Assignment -
When a line in the records contains the string "title", copy that line.

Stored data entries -
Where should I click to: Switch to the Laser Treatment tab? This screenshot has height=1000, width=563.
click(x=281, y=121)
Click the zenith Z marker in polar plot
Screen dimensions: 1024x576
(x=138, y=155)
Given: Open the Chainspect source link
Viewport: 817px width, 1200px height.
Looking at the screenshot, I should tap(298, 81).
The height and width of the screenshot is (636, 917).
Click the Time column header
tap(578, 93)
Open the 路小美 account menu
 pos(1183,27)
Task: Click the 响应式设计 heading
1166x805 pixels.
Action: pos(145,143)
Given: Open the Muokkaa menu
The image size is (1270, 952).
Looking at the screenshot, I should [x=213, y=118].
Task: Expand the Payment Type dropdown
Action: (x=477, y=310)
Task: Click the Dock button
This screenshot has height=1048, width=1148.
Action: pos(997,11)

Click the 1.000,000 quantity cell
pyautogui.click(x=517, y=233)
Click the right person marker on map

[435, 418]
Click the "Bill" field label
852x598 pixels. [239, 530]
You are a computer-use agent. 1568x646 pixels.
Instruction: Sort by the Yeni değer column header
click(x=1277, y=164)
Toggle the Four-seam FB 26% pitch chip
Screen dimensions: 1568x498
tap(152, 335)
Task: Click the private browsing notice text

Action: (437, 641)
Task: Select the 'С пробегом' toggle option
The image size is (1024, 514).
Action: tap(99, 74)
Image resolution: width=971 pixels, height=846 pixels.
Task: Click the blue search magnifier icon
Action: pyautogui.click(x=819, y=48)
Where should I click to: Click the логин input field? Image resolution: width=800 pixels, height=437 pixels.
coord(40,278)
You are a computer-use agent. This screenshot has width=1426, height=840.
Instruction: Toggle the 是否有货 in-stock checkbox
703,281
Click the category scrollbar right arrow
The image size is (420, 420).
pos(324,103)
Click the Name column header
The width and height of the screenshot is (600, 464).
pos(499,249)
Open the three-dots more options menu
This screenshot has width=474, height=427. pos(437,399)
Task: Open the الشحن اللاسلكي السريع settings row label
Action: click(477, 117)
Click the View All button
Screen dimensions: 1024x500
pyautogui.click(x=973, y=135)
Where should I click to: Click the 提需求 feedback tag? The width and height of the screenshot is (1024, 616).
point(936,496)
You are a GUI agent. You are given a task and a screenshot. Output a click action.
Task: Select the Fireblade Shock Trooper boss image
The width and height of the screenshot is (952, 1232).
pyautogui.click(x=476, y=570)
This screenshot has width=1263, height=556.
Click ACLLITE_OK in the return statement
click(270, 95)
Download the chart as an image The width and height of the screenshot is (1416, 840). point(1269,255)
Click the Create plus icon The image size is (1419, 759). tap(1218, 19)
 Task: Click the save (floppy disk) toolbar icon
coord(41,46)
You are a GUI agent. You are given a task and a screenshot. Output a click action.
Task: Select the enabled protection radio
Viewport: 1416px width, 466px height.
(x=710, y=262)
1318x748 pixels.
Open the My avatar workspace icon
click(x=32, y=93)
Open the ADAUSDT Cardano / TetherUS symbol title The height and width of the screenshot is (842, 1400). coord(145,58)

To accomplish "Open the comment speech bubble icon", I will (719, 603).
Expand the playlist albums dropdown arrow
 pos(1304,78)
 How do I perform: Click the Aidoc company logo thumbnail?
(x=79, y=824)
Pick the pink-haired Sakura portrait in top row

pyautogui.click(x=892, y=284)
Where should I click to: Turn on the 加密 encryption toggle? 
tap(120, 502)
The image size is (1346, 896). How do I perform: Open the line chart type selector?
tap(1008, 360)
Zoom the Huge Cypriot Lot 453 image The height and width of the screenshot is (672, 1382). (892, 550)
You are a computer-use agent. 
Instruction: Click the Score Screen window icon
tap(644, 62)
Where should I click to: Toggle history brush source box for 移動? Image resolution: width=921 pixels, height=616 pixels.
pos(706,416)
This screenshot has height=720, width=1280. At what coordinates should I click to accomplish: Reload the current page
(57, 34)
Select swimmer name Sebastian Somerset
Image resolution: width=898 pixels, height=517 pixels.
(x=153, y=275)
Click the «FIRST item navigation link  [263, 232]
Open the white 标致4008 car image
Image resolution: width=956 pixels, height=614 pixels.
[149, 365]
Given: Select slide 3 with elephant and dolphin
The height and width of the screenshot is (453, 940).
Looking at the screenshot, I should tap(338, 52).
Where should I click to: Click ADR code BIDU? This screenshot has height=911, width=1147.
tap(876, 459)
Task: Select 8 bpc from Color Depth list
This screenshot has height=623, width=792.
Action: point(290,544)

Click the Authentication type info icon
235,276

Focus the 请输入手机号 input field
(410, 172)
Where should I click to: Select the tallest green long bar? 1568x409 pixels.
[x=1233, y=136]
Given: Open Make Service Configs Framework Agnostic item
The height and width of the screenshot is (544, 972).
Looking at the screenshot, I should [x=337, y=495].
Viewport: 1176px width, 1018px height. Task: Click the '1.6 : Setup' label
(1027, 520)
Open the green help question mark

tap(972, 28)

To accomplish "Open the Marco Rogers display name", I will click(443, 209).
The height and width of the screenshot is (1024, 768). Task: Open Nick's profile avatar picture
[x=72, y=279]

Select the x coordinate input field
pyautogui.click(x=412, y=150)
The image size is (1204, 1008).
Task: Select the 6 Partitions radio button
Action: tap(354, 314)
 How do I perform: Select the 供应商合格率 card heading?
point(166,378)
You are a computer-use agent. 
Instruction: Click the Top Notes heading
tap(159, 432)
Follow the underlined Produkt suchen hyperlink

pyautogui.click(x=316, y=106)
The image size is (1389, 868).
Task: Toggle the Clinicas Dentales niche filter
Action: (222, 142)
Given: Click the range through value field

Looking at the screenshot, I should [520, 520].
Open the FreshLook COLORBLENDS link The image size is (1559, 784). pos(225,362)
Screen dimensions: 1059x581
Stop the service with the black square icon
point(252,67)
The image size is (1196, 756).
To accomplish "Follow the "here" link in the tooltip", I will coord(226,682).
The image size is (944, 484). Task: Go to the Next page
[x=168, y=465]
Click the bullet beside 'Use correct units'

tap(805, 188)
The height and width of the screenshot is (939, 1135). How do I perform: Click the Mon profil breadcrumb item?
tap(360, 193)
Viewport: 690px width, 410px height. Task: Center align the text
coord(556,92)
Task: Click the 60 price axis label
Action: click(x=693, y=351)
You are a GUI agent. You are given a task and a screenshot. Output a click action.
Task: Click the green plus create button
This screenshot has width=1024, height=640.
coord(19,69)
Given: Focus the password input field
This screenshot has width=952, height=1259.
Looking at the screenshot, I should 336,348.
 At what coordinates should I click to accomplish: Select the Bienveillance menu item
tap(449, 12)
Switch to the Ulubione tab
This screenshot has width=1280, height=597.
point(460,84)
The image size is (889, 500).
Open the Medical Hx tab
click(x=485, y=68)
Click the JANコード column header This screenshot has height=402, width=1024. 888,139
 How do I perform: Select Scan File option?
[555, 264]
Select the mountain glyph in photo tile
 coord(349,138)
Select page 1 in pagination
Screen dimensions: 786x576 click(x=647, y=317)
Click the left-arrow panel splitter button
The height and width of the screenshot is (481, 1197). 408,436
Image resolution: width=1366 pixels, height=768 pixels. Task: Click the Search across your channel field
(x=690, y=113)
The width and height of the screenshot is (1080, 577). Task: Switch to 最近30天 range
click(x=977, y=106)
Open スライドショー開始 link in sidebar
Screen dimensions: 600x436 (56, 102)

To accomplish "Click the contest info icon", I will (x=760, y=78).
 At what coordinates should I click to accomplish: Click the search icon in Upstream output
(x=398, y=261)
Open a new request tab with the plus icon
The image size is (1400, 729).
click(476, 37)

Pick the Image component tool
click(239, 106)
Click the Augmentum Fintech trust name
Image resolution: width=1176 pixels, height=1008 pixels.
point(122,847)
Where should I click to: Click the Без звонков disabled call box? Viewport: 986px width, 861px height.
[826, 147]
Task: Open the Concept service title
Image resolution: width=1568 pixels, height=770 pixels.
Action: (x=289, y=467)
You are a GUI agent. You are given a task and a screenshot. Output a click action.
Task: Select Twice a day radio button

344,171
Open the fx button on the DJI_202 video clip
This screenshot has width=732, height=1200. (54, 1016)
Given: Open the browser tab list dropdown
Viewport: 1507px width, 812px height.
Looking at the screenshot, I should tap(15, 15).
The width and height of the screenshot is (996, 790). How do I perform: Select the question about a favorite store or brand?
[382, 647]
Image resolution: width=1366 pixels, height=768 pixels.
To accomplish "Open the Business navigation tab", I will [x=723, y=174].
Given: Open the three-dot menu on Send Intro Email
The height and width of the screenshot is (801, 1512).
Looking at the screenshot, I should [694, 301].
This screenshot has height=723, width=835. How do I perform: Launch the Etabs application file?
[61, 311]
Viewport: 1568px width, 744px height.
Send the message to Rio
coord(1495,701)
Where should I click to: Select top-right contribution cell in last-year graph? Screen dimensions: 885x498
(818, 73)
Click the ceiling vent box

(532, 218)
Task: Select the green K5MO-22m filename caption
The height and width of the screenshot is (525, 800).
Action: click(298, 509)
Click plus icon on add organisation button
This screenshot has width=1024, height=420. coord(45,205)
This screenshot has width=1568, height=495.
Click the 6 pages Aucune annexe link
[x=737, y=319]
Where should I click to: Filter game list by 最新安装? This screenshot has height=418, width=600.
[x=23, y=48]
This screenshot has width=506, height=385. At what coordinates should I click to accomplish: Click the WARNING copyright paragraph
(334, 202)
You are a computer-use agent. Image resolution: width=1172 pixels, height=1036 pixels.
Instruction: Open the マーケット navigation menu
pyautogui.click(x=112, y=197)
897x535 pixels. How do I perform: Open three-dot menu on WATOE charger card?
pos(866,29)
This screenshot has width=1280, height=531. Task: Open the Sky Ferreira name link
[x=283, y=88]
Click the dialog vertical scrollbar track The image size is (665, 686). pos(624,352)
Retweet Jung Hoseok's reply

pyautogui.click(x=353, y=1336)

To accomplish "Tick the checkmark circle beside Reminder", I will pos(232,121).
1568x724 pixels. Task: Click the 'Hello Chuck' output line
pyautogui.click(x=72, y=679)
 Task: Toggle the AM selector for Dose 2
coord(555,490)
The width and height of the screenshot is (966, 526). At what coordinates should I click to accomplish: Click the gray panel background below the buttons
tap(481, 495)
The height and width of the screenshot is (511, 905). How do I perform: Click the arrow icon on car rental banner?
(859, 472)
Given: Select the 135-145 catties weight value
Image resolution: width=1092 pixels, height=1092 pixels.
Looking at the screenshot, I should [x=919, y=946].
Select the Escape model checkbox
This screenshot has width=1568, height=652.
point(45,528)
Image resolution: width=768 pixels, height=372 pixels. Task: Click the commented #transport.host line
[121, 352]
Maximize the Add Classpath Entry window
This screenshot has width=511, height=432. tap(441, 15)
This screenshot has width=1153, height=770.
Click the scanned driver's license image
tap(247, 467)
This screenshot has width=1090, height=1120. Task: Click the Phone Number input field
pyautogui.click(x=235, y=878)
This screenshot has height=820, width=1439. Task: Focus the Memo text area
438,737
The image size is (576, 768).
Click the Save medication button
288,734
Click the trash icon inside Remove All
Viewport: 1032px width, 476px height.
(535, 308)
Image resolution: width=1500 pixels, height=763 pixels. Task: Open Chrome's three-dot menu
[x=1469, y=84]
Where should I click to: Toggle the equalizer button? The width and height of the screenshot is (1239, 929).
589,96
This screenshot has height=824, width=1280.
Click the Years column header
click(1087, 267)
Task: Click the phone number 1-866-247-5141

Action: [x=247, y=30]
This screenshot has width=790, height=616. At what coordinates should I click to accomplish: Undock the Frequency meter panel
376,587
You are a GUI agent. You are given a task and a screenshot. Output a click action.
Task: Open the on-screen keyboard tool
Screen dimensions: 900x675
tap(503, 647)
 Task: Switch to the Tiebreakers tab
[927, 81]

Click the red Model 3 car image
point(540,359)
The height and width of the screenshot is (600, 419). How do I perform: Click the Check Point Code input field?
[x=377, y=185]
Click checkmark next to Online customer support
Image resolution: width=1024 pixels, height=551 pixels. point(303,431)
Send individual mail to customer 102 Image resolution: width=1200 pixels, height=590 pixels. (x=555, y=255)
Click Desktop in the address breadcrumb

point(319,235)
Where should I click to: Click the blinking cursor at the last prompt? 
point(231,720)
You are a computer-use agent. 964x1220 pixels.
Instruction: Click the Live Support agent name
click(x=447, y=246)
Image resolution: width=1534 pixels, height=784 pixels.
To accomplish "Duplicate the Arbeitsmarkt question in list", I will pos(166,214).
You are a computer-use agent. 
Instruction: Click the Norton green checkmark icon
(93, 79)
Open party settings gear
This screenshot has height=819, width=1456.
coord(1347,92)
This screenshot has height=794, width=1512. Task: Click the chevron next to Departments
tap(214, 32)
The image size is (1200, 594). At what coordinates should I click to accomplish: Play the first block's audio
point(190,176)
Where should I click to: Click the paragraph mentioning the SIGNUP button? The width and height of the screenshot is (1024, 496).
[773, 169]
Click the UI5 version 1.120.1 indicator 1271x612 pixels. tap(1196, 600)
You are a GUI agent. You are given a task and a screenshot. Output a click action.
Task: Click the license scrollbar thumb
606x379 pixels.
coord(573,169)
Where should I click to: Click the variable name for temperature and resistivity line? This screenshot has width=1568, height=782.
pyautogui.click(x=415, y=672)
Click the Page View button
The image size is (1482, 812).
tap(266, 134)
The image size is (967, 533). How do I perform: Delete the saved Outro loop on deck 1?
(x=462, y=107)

Exercise output -
Open the ADAUSDT Cardano / TetherUS symbol title The height and width of the screenshot is (842, 1400). coord(145,58)
Task: Open the Concept service title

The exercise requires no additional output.